A man's difficulties in assuming responsibility for himself can often be linked to an absent, whether physically or emotionally, father. Children idealize parents, endowing them with godlike power and goodness, even when realities are very different. Without a real and involved parent with whom to compare and contrast the idealized parental image, abandoned children often feel, on some mysterious but very real level, that they are to blame for a parent's absence. If they had been better sons, perhaps their fathers would have stayed around. As adults, they continue to condemn themselves in the same way that they imagine their fathers reproached them. Feeling responsible for something which was never theirs in the first place, they come to believe that they are inherently inadequate to the responsibilities that are rightfully theirs.

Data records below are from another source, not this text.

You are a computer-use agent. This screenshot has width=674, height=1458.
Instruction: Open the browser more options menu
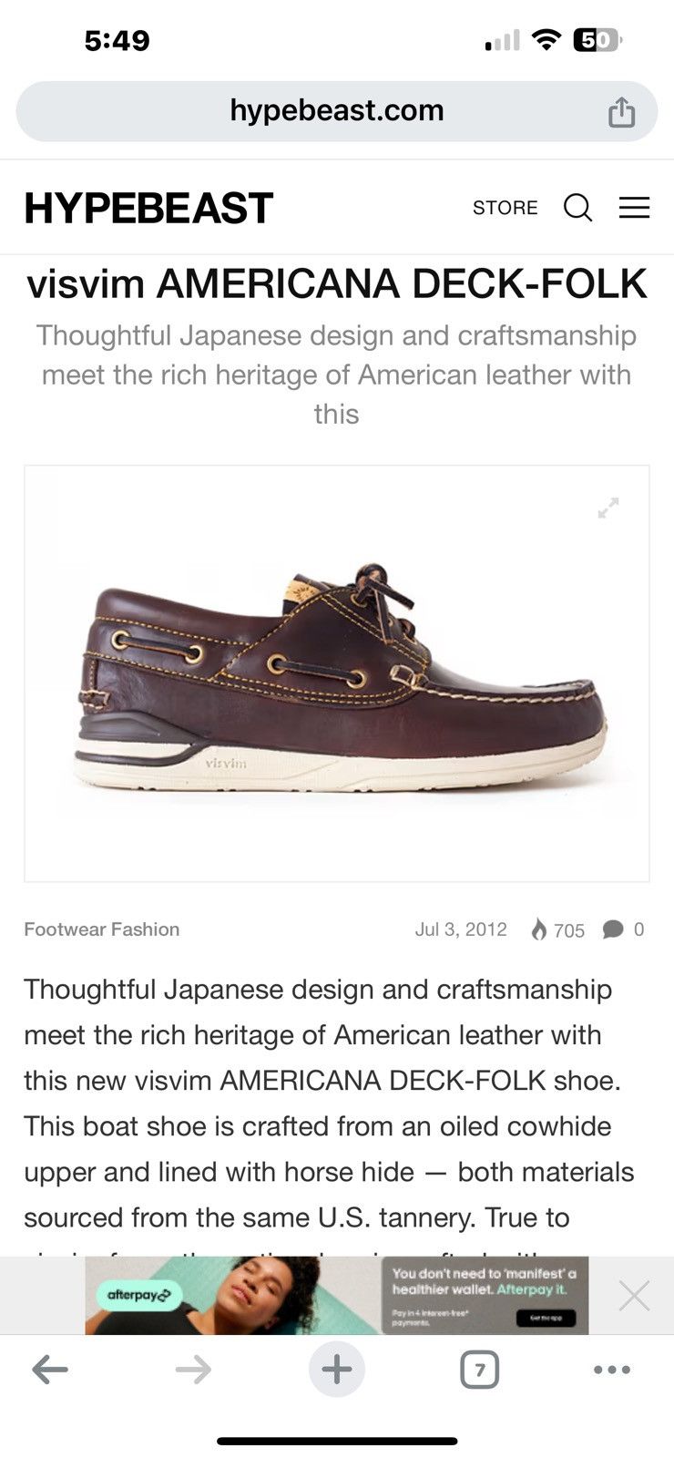[611, 1369]
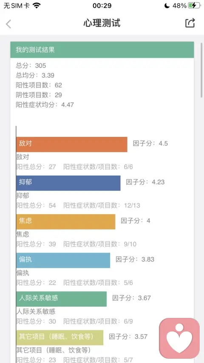Viewport: 204px width, 363px height.
Task: Tap the pink heart floating app icon
Action: point(179,338)
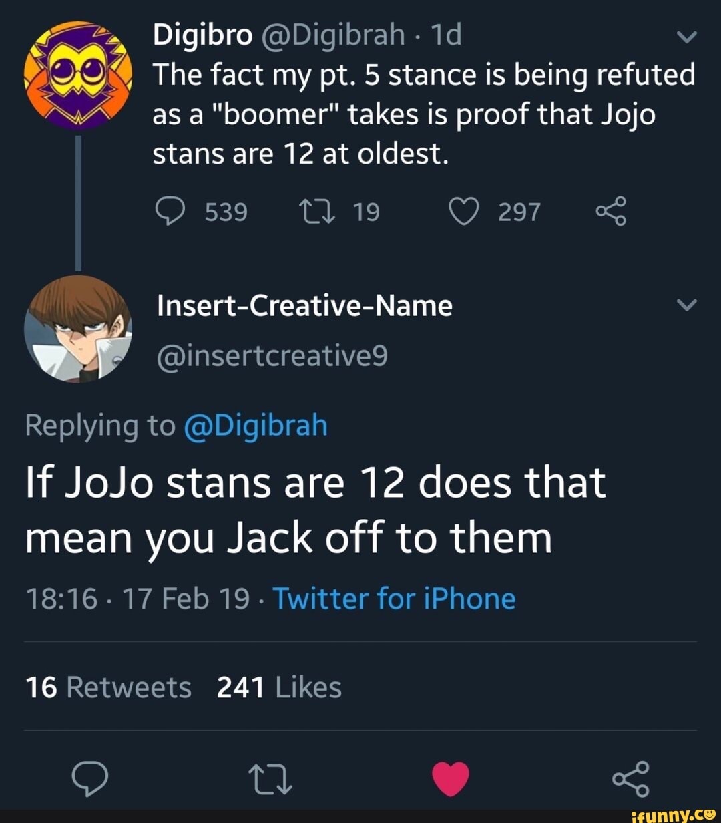Image resolution: width=721 pixels, height=823 pixels.
Task: Open Insert-Creative-Name's profile picture
Action: coord(78,329)
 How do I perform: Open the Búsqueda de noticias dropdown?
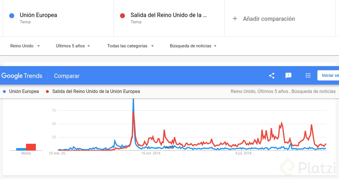tap(193, 46)
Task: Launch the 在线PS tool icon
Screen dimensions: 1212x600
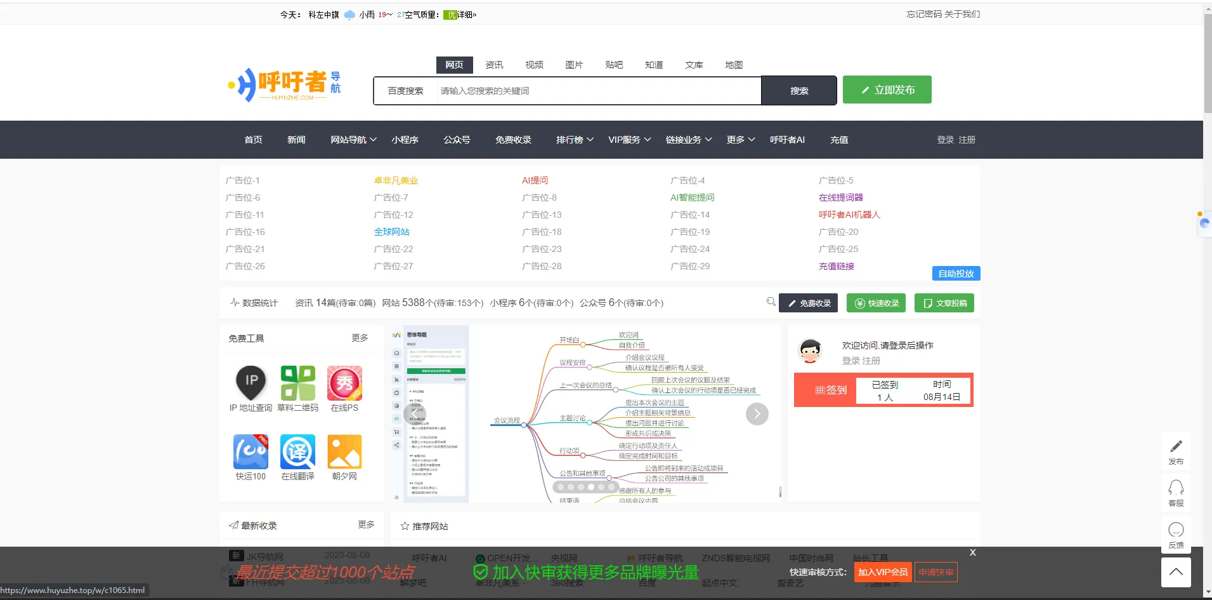Action: [344, 382]
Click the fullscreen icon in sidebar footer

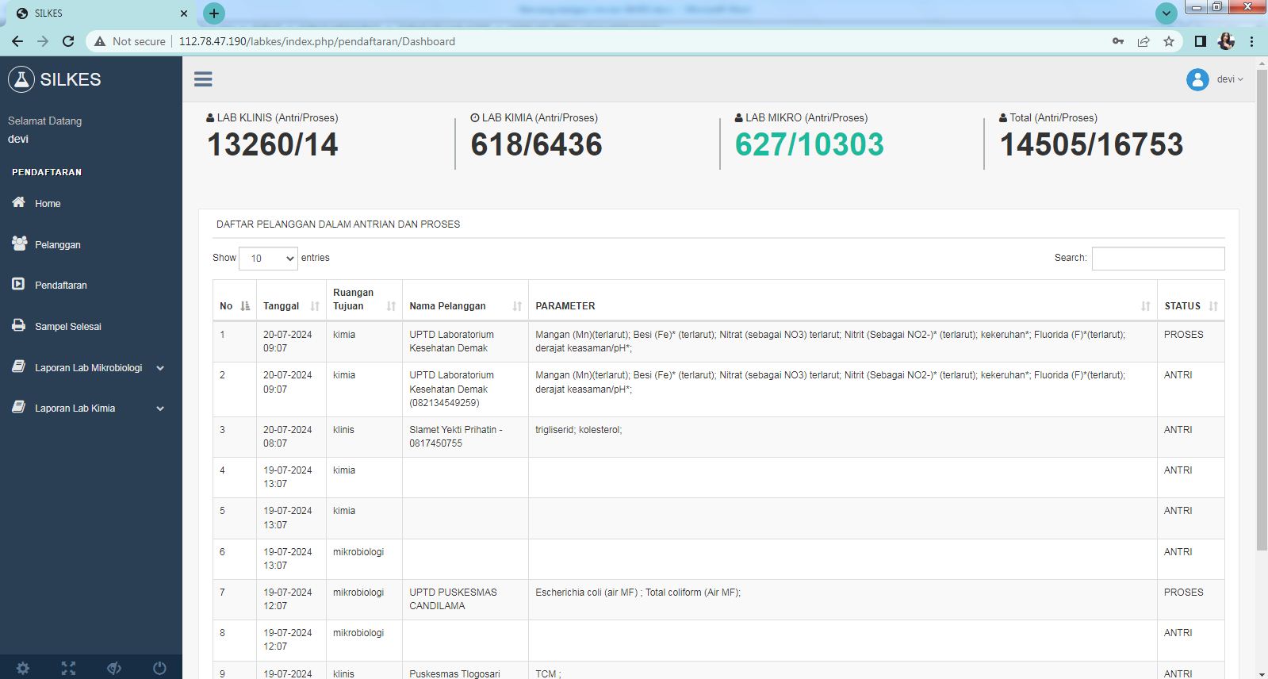[69, 668]
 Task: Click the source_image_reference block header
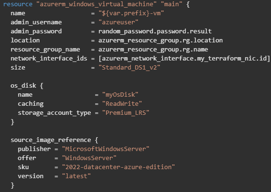click(54, 140)
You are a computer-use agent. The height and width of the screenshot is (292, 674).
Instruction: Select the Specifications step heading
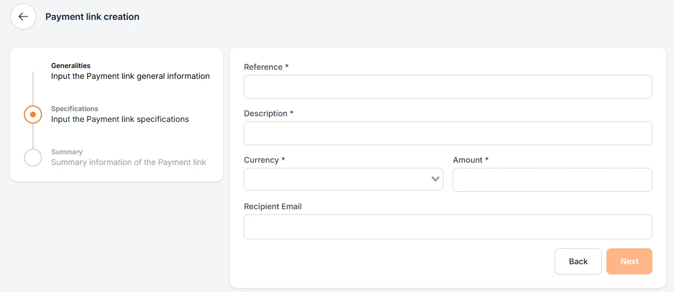[74, 109]
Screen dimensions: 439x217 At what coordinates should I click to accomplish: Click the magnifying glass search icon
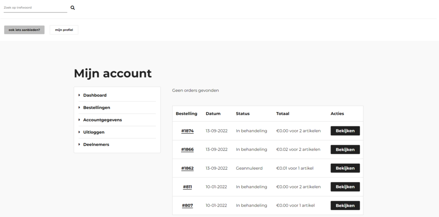[72, 8]
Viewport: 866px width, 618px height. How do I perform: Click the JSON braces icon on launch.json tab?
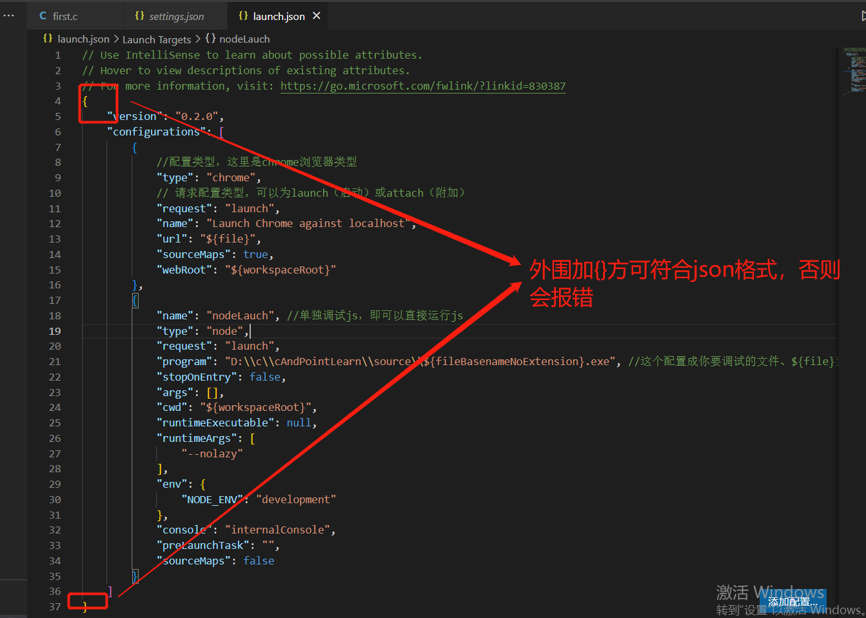[x=242, y=15]
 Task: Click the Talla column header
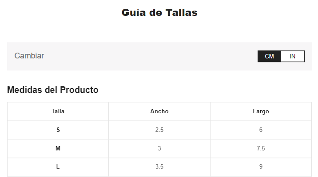click(x=58, y=112)
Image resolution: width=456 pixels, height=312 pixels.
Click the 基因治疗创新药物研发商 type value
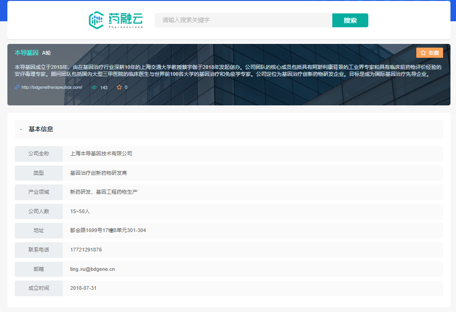click(98, 173)
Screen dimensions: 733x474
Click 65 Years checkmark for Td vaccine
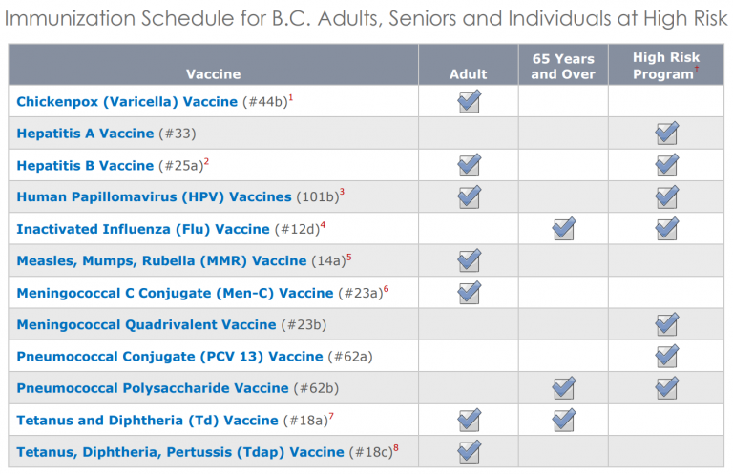click(x=564, y=420)
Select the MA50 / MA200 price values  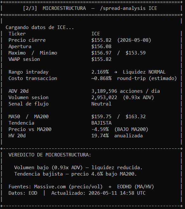coord(118,117)
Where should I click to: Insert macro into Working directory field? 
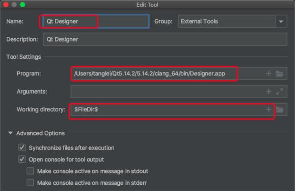(x=268, y=109)
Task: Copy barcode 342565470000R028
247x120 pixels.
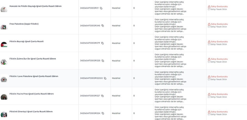Action: pos(103,61)
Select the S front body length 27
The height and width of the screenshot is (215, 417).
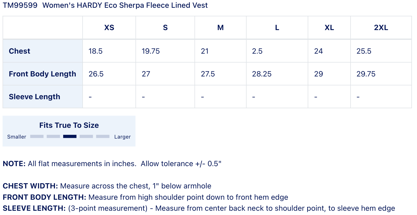[x=146, y=74]
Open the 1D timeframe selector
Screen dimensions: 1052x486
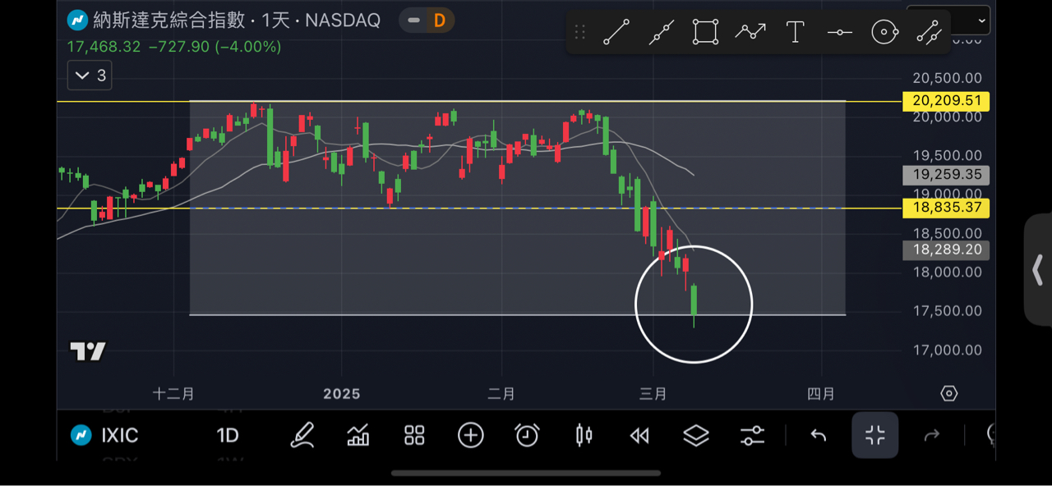[x=228, y=435]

Once allowed to emerge, the rage and grief of a man abandoned by his father can be immense. Expressing anger towards the father who went away, mourning a loss that went so long unrecognized can be a wonderfully liberating step towards leaving the past behind. But, as with any developmental stage, one can get stuck in it. Some abandoned sons never move beyond identification of themselves as victims of their absent fathers and, by extension, an uncaring patriarchal society. Caught up in a past that can never be undone, they fail to notice things that need attention in the here and now.